Negative responses are quite small, but for positive and delegation
responses, every octet must be carefully and sparingly allocated. This
document specifically addresses delegation response sizes.
2 - Delegation Details
2.1. RELEVANT PROTOCOL ELEMENTS
2.1.1. A delegation response will include the following elements:
Header Section: fixed length (12 octets)
Question Section: original query (name, class, type)
Answer Section: empty, or a CNAME/DNAME chain
Authority Section: NS RRset (nameserver names)
Additional Section: A and AAAA RRsets (nameserver addresses)

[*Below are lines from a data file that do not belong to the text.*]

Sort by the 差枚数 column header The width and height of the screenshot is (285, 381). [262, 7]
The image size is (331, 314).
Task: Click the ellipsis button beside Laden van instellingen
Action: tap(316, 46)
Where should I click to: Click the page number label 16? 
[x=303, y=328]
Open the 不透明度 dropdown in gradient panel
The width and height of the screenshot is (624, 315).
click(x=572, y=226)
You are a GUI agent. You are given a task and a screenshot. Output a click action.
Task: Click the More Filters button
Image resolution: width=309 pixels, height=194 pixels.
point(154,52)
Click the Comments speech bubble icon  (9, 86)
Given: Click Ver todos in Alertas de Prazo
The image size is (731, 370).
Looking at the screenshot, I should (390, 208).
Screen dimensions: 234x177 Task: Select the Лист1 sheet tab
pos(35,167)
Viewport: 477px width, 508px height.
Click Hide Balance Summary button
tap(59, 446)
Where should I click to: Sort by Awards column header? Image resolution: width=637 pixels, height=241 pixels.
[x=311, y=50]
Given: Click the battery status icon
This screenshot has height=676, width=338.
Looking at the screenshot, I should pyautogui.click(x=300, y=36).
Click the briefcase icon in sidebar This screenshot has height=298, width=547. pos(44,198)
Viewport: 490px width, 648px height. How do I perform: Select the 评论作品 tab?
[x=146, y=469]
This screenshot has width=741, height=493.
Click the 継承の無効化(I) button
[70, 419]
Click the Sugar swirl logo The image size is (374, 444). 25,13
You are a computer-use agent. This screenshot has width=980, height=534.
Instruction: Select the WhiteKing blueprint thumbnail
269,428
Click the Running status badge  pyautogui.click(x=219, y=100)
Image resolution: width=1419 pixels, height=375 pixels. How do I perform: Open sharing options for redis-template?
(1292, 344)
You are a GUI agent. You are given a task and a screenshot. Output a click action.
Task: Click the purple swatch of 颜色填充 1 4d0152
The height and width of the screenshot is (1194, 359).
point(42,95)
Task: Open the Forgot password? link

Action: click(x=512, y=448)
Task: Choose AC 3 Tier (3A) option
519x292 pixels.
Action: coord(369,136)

2.1.2. If the total response size exceeds 512 octets, and if the data
that does not fit was "required", then the TC bit will be set
(indicating truncation). This will usually cause the requester to retry
using TCP, depending on what information was desired and what
information was omitted. For example, truncation in the authority
section is of no interest to a stub resolver who only plans to consume
the answer section. If a retry using TCP is needed, the total cost of
the transaction is much higher. See [RFC1123 6.1.3.2] for details on
the requirement that UDP be attempted before falling back to TCP.
2.1.3. RRsets are never sent partially unless TC bit set to indicate
truncation. When TC bit is set, the final apparent RRset in the final
non-empty section must be considered "possibly damaged" (see [RFC1035
6.2], [RFC2181 9]).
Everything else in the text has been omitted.